During the weekend, European leaders agreed on a rescue package for the Spanish banking sector. A more in-depth analyses of this agreement can be found in the fixed income part of this report. The euro jumped higher this morning and currently tries to regain the 1.2625 resistance area. There is also a positive reaction on the Asian equity markets this morning. However, there is no euphoria at all. There are still a lot of key issues/details that need to be decided, or that are at least not published yet. It is also clear that this is not the big step towards a banking union with shared financial responsibility for the (Spanish) banking sector. Spain remains financially responsible for the fall-out from its banking crisis. So, it is a positive that a big amount has been made available to save the Spanish banking sector. On the other hand, there is still a lot of uncertainty on a number of key issues. The plan doesn’t improve the debt profile of Spain. In addition, in the run-up to the Greek elections next weekend, there will also be a lot of market chatter on all kinds of aspects of potential contagion. These considerations will apply to Spain, but probably also to the likes of Italy.
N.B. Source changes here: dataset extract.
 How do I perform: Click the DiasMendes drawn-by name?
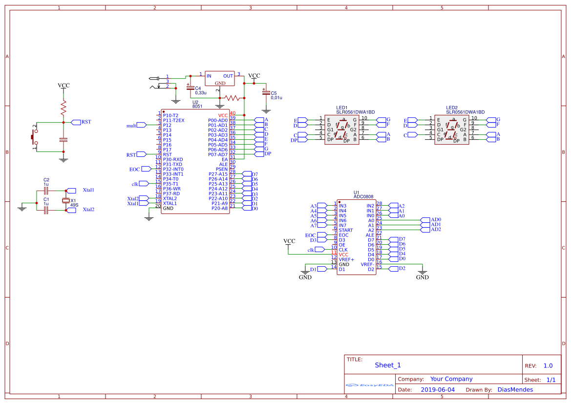tap(515, 389)
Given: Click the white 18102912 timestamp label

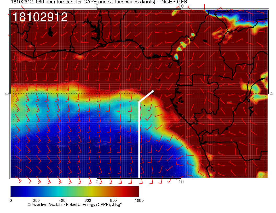Looking at the screenshot, I should pyautogui.click(x=40, y=17).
Later today, there are only second tier eco data on the calendar. So, markets will have all to time to make up their mind on the agreement to support the Spanish banking sector. This morning, the euro is well bid and the pair is trading north of the key 1.2625/42 area. If confirmed, this would be a ST positive for the single currency. However, of late the line between ‘the glass being half full’ or ‘half empty’ concerning EMU issues has often been extremely thin. So, even as the technical picture shows signs that the pressure on EUR/USD is declining, we don’t feel like making a big U-turn on our EUR/USD negative bias yet. We start the week with a neutral bias and look out for the market reaction after the first reaction to the agreement has passed. To be honest, we doubt that this agreement will be a real game changer on the way to a solution of the EMU debt crisis. It might buy some time for Spain, but a lot of other issues need to be solved. Greece will come back in the spotlights. The details of the Spanish plan, once they will be revealed, might also bring some disappointment for markets. So for now, we don’t jump on this Euro rebound yet.
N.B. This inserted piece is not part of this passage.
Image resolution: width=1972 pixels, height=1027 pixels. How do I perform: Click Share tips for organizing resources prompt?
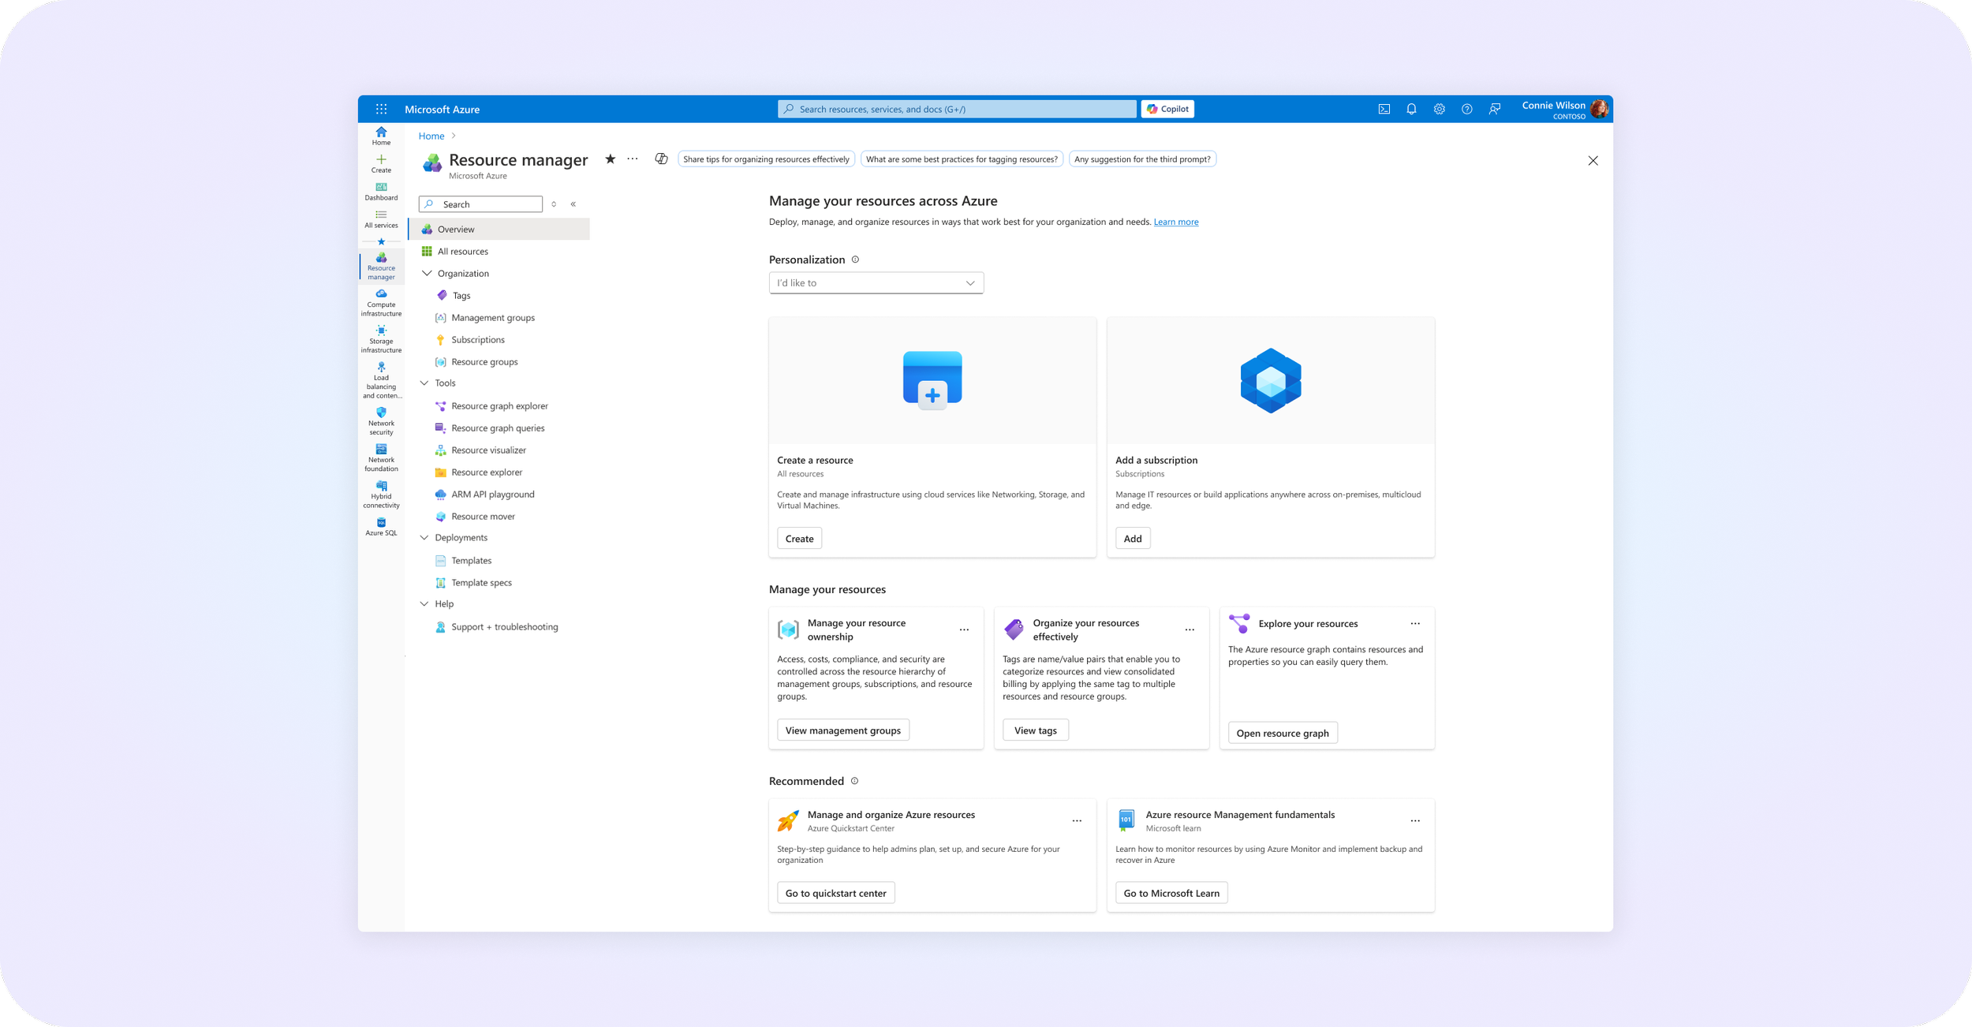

Two weeks ago, the pair was again in extremely oversold territory. Of late, this was seldom a good reason for a counter-trend, but the poor US payrolls report at least provided an excuse for technical rebound last week. The EU agreement to support the Spanish banking sector currently triggers a test of the 1.2625/42 area. Sustained trading north of this area would be a first indication that the pressure is easing. On the downside, the June 2010 low (1.1877) is the next high profile level on the technical charts. Intermediate support is seen at this year’s low (1.2288). For now we look out how the test of the 1.2625/42 area fares. We don’t feel like turning positive on EUR/USD yet.